» What is needed
Up to and including the line that contains "Наши партнеры (202, 1902)", repeat each line of the data exactly, starting from the first.

» Material to process
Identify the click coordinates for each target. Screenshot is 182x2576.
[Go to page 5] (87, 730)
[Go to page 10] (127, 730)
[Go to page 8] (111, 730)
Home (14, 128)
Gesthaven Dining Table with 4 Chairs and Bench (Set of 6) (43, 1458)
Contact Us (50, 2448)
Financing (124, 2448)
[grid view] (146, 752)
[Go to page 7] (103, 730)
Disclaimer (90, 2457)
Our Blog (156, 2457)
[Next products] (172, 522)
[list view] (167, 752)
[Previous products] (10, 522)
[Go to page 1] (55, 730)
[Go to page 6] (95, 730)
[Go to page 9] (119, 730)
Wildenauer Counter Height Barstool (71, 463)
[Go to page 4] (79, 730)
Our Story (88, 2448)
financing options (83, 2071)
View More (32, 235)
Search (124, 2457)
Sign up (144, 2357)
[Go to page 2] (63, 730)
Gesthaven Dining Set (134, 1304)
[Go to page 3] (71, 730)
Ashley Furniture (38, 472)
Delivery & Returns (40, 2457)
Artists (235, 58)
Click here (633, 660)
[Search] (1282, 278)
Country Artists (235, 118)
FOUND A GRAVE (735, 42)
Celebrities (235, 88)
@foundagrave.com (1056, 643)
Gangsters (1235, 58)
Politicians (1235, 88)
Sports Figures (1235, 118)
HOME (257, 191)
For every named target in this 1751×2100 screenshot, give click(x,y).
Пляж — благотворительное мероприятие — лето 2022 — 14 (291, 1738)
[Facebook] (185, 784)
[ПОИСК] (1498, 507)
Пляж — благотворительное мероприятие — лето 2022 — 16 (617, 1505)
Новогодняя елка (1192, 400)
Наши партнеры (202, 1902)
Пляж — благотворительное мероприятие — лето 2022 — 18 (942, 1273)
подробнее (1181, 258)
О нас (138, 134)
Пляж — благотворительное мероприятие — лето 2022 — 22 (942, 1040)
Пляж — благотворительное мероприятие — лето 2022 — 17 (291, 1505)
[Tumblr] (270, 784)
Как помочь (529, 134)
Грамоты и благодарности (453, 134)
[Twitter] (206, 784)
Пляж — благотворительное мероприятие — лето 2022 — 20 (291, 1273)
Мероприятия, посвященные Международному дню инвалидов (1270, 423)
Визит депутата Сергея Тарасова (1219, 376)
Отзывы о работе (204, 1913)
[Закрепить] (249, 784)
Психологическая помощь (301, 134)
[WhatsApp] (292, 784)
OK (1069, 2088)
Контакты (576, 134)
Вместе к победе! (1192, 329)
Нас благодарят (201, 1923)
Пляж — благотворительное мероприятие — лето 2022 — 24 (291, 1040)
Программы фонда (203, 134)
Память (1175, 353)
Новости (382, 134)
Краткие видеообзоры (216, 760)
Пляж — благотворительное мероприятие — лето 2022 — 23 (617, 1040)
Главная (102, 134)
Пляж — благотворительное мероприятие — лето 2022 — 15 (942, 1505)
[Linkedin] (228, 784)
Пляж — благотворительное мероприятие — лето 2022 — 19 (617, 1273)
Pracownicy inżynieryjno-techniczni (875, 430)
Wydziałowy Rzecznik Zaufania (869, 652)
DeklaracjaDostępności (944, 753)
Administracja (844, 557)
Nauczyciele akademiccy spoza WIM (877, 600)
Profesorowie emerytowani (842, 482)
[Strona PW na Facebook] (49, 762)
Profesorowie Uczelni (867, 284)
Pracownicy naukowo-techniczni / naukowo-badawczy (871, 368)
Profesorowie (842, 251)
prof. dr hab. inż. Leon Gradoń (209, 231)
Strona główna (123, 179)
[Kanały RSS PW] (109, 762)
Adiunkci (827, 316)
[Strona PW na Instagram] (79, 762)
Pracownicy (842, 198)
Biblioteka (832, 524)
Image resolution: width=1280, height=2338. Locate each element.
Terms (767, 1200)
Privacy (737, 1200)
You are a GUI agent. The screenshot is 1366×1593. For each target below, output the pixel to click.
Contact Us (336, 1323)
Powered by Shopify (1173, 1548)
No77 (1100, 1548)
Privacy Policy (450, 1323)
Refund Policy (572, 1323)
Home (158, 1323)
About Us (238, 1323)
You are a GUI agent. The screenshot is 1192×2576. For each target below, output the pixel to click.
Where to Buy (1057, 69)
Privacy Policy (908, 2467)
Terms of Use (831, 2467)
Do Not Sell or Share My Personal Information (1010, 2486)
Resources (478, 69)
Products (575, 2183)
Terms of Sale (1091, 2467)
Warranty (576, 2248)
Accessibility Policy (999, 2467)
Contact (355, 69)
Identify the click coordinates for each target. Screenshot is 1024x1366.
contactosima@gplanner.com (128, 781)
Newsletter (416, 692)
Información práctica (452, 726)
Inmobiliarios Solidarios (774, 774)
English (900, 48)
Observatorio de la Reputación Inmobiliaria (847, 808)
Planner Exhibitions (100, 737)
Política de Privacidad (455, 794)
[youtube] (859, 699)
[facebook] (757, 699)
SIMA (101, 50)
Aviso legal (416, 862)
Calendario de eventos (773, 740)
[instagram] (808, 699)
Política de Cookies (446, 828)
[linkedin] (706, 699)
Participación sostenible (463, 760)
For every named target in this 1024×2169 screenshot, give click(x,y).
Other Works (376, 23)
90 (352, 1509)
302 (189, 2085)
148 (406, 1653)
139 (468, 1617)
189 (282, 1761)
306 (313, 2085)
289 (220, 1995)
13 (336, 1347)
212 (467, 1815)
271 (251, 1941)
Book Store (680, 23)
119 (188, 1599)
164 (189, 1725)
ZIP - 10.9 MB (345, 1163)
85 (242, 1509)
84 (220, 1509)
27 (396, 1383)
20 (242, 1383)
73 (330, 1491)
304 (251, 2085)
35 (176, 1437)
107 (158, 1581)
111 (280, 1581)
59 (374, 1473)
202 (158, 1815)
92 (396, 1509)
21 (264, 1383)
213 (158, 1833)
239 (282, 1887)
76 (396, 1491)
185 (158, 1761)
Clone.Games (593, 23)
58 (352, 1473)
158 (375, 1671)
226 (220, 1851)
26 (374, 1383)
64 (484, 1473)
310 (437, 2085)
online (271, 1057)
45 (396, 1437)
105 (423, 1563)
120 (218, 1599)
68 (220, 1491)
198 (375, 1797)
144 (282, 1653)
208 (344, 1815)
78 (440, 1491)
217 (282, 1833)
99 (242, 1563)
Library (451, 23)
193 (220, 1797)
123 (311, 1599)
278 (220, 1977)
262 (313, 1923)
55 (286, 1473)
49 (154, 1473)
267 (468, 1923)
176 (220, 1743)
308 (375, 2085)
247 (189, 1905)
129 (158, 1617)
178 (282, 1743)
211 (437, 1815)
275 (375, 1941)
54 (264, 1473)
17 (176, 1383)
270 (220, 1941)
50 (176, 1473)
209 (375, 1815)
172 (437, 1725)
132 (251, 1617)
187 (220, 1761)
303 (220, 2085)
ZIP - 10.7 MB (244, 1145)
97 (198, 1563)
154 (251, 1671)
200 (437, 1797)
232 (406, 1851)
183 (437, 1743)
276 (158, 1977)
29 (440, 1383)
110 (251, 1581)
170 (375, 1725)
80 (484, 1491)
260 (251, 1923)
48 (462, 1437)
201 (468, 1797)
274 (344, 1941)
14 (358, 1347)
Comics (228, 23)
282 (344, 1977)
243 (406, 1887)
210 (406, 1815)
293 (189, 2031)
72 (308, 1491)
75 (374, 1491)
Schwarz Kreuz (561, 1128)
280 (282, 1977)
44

» Response area
Identify the click coordinates for each target. Screenshot is 182x2576.
[Go to page 5] (87, 730)
[Go to page 10] (127, 730)
[Go to page 8] (111, 730)
Home (14, 128)
Gesthaven Dining Table with 4 Chairs and Bench (Set of 6) (43, 1458)
Contact Us (50, 2448)
Financing (124, 2448)
[grid view] (146, 752)
[Go to page 7] (103, 730)
Disclaimer (90, 2457)
Our Blog (156, 2457)
[Next products] (172, 522)
[list view] (167, 752)
[Previous products] (10, 522)
[Go to page 1] (55, 730)
[Go to page 6] (95, 730)
[Go to page 9] (119, 730)
Wildenauer Counter Height Barstool (71, 463)
[Go to page 4] (79, 730)
Our Story (88, 2448)
financing options (83, 2071)
View More (32, 235)
Search (124, 2457)
Sign up (144, 2357)
[Go to page 2] (63, 730)
Gesthaven Dining Set (134, 1304)
[Go to page 3] (71, 730)
Ashley Furniture (38, 472)
Delivery & Returns (40, 2457)
Artists (235, 58)
Click here (633, 660)
[Search] (1282, 278)
Country Artists (235, 118)
FOUND A GRAVE (735, 42)
Celebrities (235, 88)
@foundagrave.com (1056, 643)
Gangsters (1235, 58)
Politicians (1235, 88)
Sports Figures (1235, 118)
HOME (257, 191)
For every named target in this 1751×2100 screenshot, give click(x,y).
Пляж — благотворительное мероприятие — лето 2022 — 14 (291, 1738)
[Facebook] (185, 784)
[ПОИСК] (1498, 507)
Пляж — благотворительное мероприятие — лето 2022 — 16 (617, 1505)
Новогодняя елка (1192, 400)
Наши партнеры (202, 1902)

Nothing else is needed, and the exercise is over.